Jack se dirigió al borde de la zanja y se situó junto a Harold. Al bajar la mirada vio que los cables estaban sujetos a las alcayatas insertadas en la cubierta del sarcófago.
—¿Cómo va? —gritó para hacerse oír por encima del rugido del motor.
—Estamos intentando abrir el sello —repuso Harold al mismo volumen—. No es fácil. Es de un material parecido al asfalto que se utiliza para impermeabilizar.
La excavadora rugió y resopló, descansó un instante y reanudó el esfuerzo.
—¿Qué hacemos si el sello aguanta? —preguntó Jack.
—Tendremos que volver otro día con la empresa.
Jack masculló un juramento para sus adentros.
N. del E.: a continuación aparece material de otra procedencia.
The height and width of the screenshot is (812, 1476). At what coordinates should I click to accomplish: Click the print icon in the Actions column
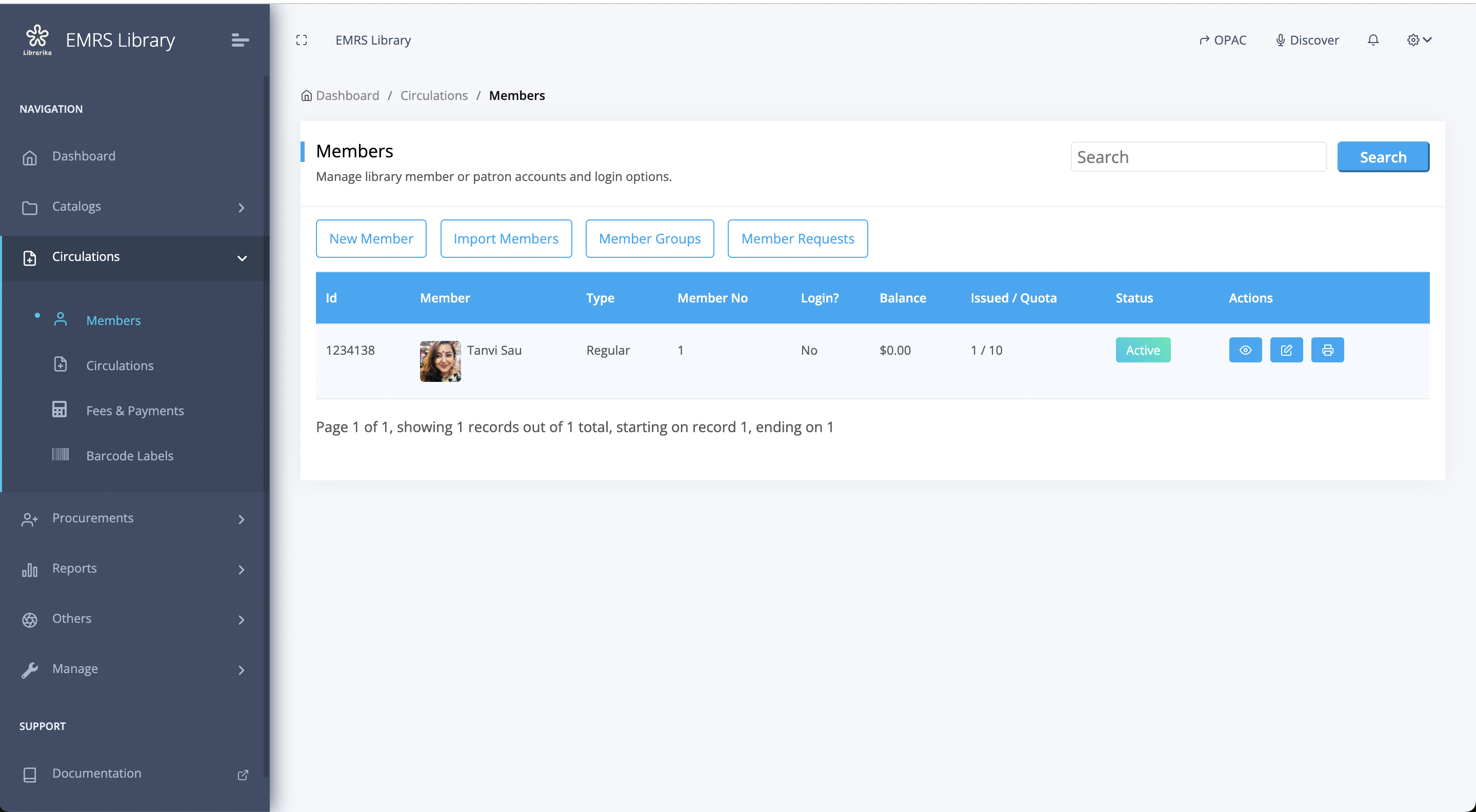coord(1327,350)
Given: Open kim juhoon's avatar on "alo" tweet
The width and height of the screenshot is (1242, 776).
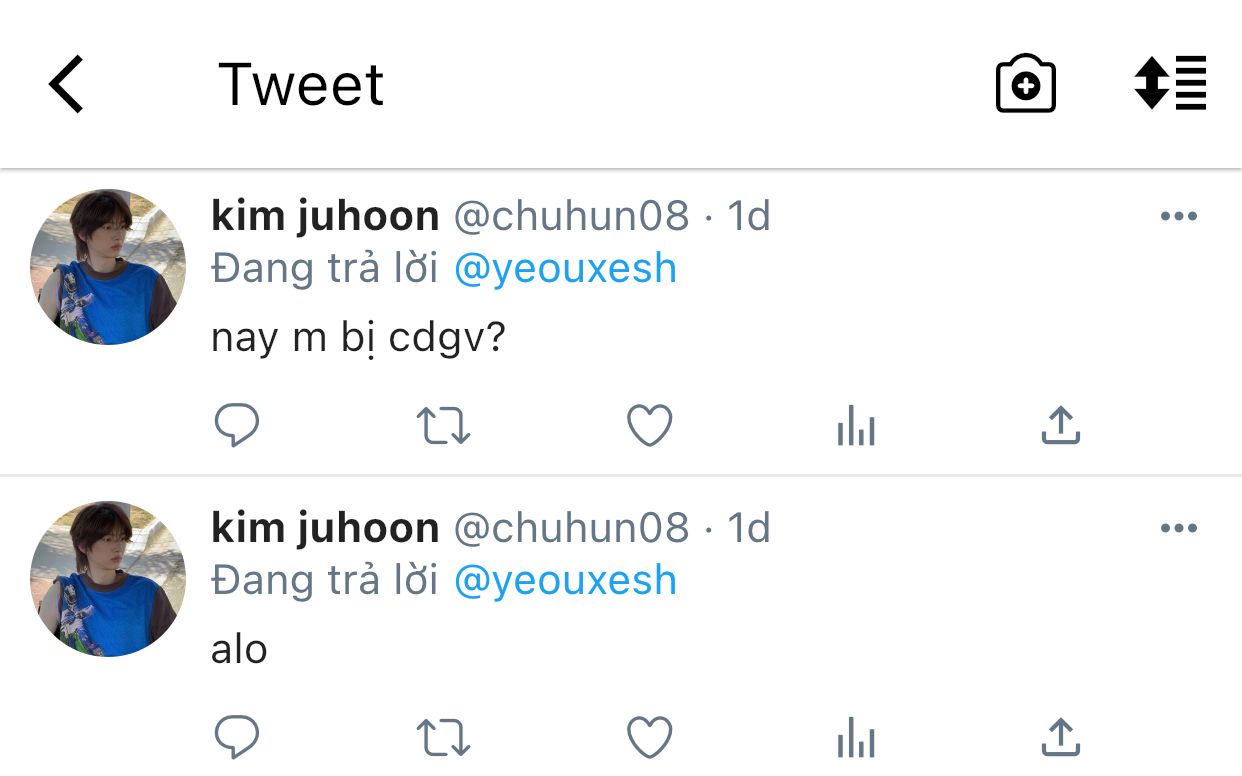Looking at the screenshot, I should click(108, 579).
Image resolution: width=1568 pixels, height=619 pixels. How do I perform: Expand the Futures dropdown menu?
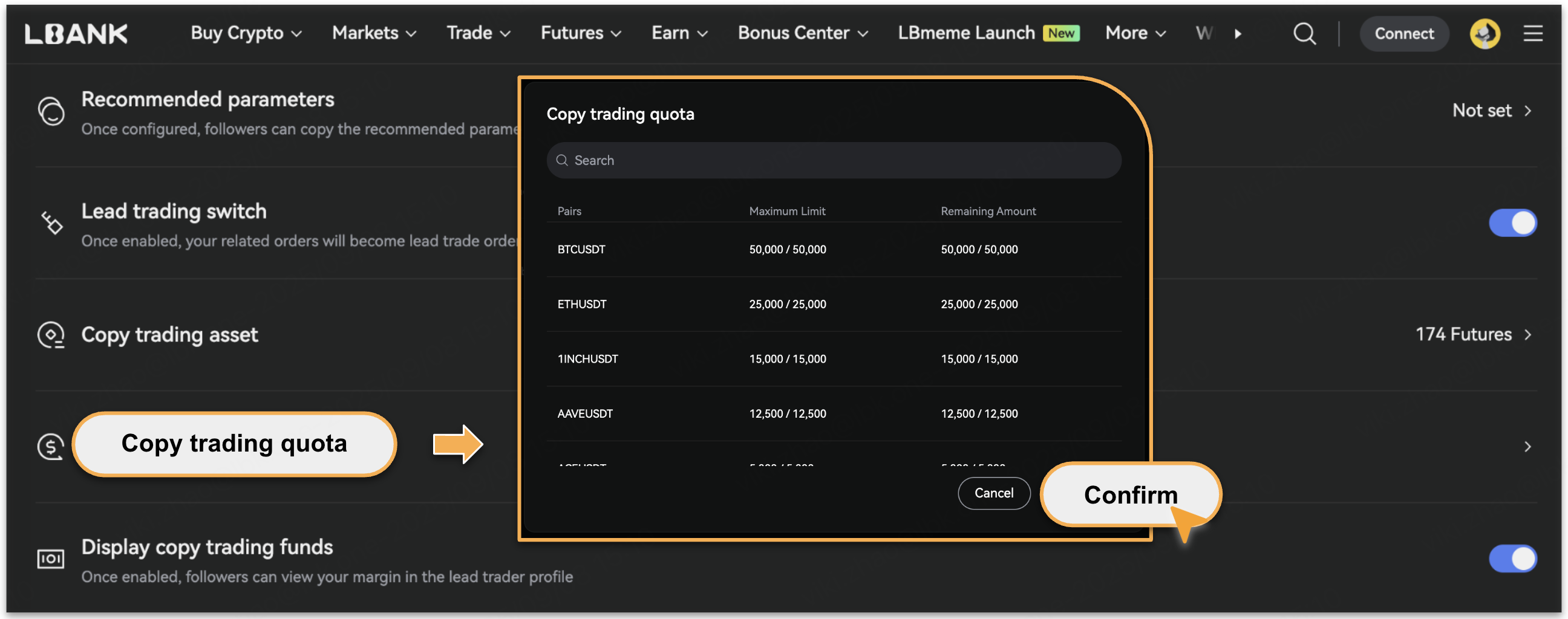581,33
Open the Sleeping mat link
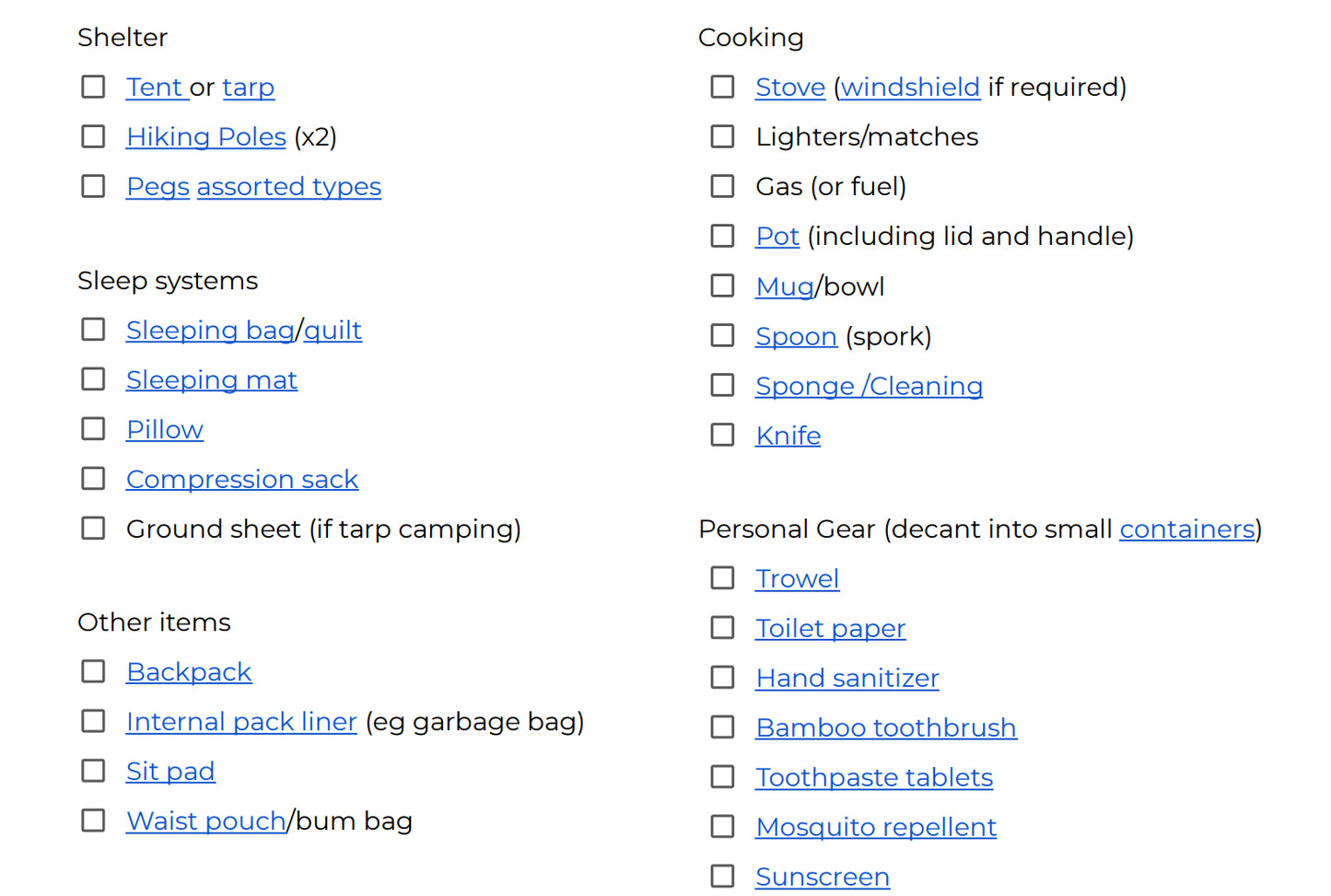The image size is (1331, 896). point(211,379)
De repente se oyó un profundo chasquido y un susurro de succión.
—¡Aleluya! —exclamó Harold al tiempo que agitaba la mano para indicar a Percy que fuera más despacio.
La cubierta de hormigón empezó a levantarse. Cuando llegó a la altura del suelo, Enrique y César la asieron para estabilizarla mientras Percy la apartaba de la tumba para posarla con cuidado sobre la hierba. Acto seguido, el operario se apeó de la excavadora.
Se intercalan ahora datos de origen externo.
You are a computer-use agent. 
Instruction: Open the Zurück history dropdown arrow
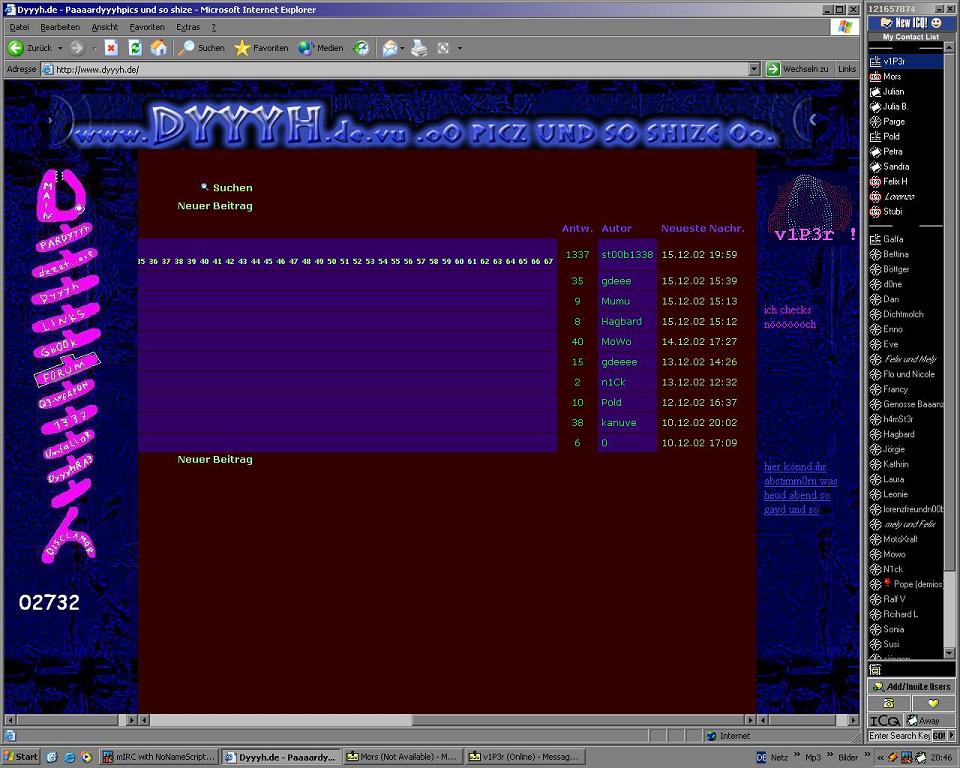(x=60, y=48)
Harold escudriñó el interior del sarcófago. La cara interior estaba revestida de reluciente acero inoxidable. En él yacía el ataúd metálico blanco con detalles dorados, rodeado por más de medio metro a cada lado.
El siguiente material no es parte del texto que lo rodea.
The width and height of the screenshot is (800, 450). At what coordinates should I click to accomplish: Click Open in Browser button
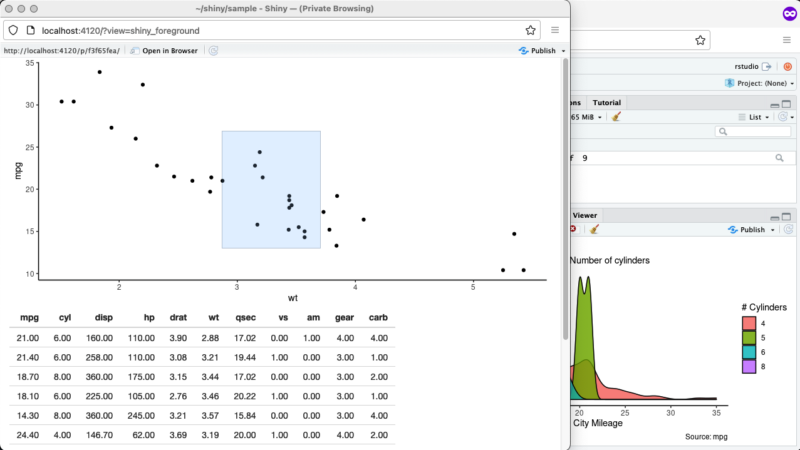click(x=165, y=50)
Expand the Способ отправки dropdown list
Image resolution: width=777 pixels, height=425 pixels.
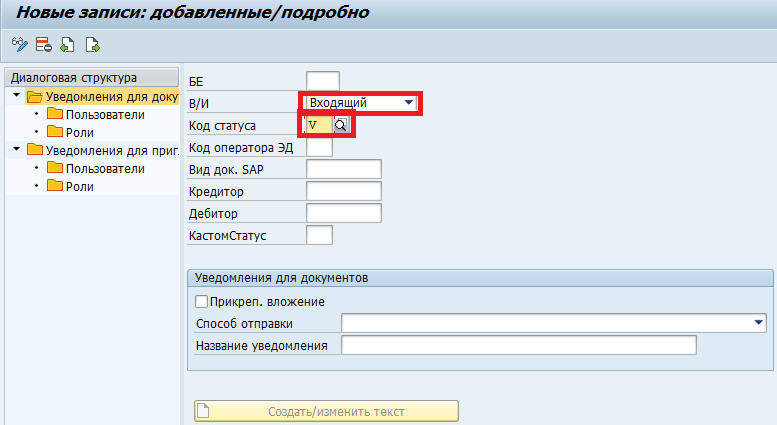[759, 323]
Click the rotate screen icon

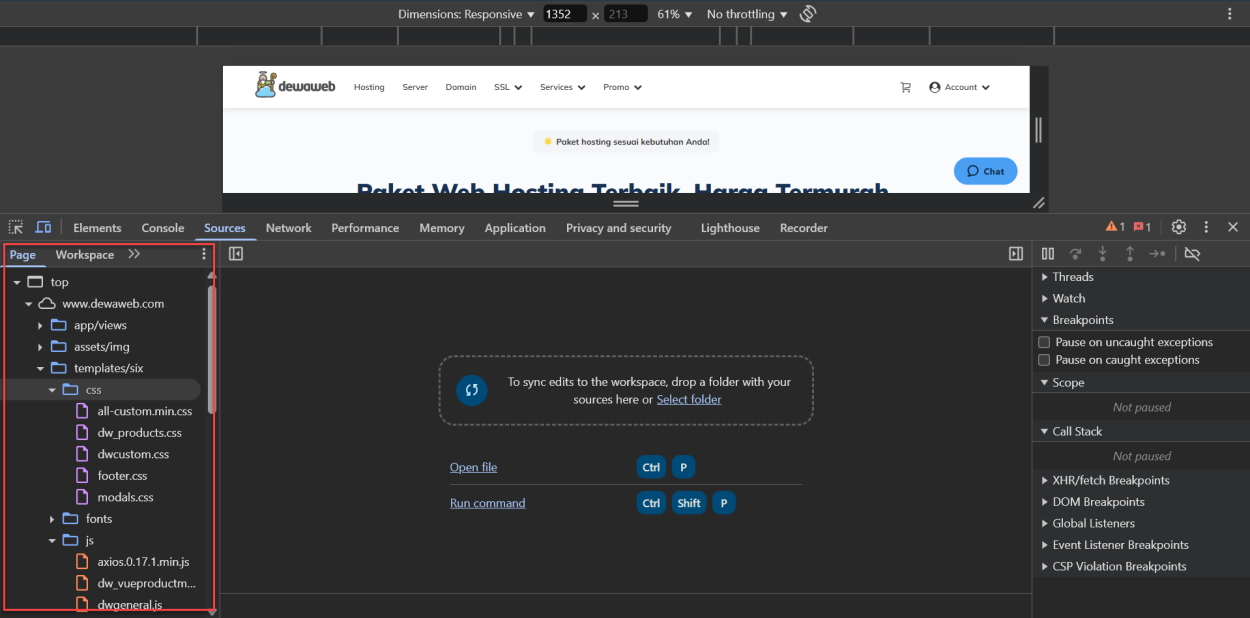click(x=808, y=14)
—¿A que es precioso? —musitó Harold con veneración casi religiosa—. Es un Reposo Perpetuo de Industrias Huntington. No vendo muchos de éstos. Es una auténtica belleza.
A Jack le interesaba más el hecho de que el interior del sarcófago parecía completamente seco.
—¿Cómo sacamos el ataúd? —preguntó.
En aquel preciso instante, Enrique y César bajaron hasta el ataúd y deslizaron unas anchas tiras de tela bajo él, que luego pasaron por las cuatro asas laterales. Dando de nuevo plena potencia al motor de la excavadora, Percy situó de nuevo la pala sobre la zanja y la bajó para que los otros dos empleados pudieran sujetar las tiras de tela. Harold fue a abrir el portón del coche fúnebre.
Veinte minutos más tarde, el ataúd estaba a salvo en el coche fúnebre.
—¿Nos vemos dentro de un rato en la funeraria? —preguntó Harold a Jack tras cerrar de nuevo el portón.
—Sí, quiero empezar la autopsia enseguida. Vendrá a ayudarme otra forense, la doctora Latasha Wylie.
—Muy bien.
Harold subió al coche fúnebre, volvió al camino y empezó a bajar la colina.
Jack pagó a Percy, lo que significó separarse de casi todos los billetes de veinte que le quedaban. También dio un par a Enrique y a César antes de subir al coche y bajar a su vez la colina. Mientras conducía no pudo evitar sentirse complacido. Después de todos los problemas con que había tropezado, le sorprendía que la exhumación hubiera ido tan bien. Lo más importante era que ni Fasano, ni Antonio ni, por supuesto, Franco se habían presentado en el cementerio para aguarle la fiesta. Ahora lo único que le quedaba por hacer era la autopsia.